On software development checklists
After a diagnosis of a patient has been performed by a specialist, and a procedure, say a surgery; has been arrived at, a specialist must follow a well trodden path.
They set the parameters on what’s to be done, where, how and within which timeframe before, for example, the patient becomes emergent (regaining consciousness after anesthesia).
I have come to a conclusion that maybe software development should happen in the same way.
No, I am not talking about building an LLM wrapper that only has 5 API calls, and that’s it.
Overtime, I have found setting up the same things - linters, git hooks, scripts, etc over and over again (without hindsight)…
It could be argued that the time investment for these miniscule tasks is minimal but it’s exponential in a way. It drains the small reserve of attention you have when a project is brand new and every decision still feels consequential.
This is, I think, the real argument for a checklist. Not that it makes you faster, although it does.
It’s that it frees up the part of your brain that should be thinking about the thing only you can think about - the actual shape of the problem you’re solving - by offloading the parts that are functionally identical across every project you’ll ever touch.
Atul Gawande’s The Checklist Manifesto makes essentially this case for surgery. The argument isn’t that surgeons are incompetent without a checklist. It’s that competence under cognitive load is unreliable, and a list catches the boring failure modes - wrong site, unconfirmed allergy, missing equipment - before they become catastrophic ones. The surgeon isn’t smarter for using the list. They’re just no longer relying on memory for things memory was never well-suited to hold in the first place.
Below is a list of the parts that I normally have to set up or introduce in projects.
Linters, lint rules and formatters.
There’s something poignant about consistently formatted code.
(Not because the formatting itself matters - tabs versus spaces has never won anyone an argument worth having - but because a linter run on day one means style stops being a conversation. Nobody opens a PR three months in and asks why half the file uses single quotes. The argument was already had, once, by a config file, before there was any code to disagree about.)
Git hooks.
A pre-commit hook that runs the formatter and a pre-push hook that runs the fast tests. Not the whole suite - that’s what CI is for - just enough to catch the kind of mistake that’s embarrassing in review. The point of a hook isn’t enforcement of a particular style, it’s removing the need to remember context about for example, how long should commit messages be?.

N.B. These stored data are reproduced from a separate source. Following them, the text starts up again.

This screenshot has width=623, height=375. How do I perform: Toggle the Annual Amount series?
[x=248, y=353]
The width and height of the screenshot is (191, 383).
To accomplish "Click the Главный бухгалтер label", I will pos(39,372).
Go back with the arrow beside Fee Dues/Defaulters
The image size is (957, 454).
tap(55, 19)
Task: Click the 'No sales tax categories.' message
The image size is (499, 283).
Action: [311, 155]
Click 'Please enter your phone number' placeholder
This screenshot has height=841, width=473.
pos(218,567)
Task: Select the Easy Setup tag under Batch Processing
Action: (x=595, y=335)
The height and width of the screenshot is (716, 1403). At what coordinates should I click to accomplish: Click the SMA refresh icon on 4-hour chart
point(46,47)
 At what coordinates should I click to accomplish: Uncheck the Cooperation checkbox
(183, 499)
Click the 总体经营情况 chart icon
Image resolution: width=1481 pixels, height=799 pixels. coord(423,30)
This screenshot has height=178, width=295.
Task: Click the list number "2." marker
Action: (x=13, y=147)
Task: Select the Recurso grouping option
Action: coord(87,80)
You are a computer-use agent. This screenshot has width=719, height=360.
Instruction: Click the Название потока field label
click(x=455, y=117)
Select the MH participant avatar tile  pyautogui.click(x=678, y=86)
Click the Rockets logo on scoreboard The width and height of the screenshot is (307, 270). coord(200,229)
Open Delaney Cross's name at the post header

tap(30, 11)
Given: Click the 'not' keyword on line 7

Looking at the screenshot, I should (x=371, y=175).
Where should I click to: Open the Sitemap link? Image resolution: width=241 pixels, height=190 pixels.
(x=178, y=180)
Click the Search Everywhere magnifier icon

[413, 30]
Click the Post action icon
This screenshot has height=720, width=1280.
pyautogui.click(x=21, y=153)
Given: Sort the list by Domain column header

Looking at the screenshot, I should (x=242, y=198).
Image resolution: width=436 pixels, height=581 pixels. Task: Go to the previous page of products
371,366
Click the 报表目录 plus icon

Environment configuration and secrets.
An
.env.examplecommitted alongside the real.envthat never is. This is the one item on the list I’ve seen skipped the most, usually by people who are confident they’ll remember which seven variables the project needs. They won’t, and neither will whoever joins six months later.Some times, adding a
.env.examplegeneration command from a tool like Infisical is a huge quality of life improvement.A migration tool, decided before the first table exists.
Once a schema has been hand-edited in production, it will be hand-edited in production again. The fix isn’t discipline, it’s removing the option - migrations become the only sanctioned way the schema changes, full stop.
Structured logging, from the first log line.
Not because you need it on day one, but because retrofitting it on day ninety means going back through every print statement you ever wrote and deciding, after the fact, what was actually worth knowing.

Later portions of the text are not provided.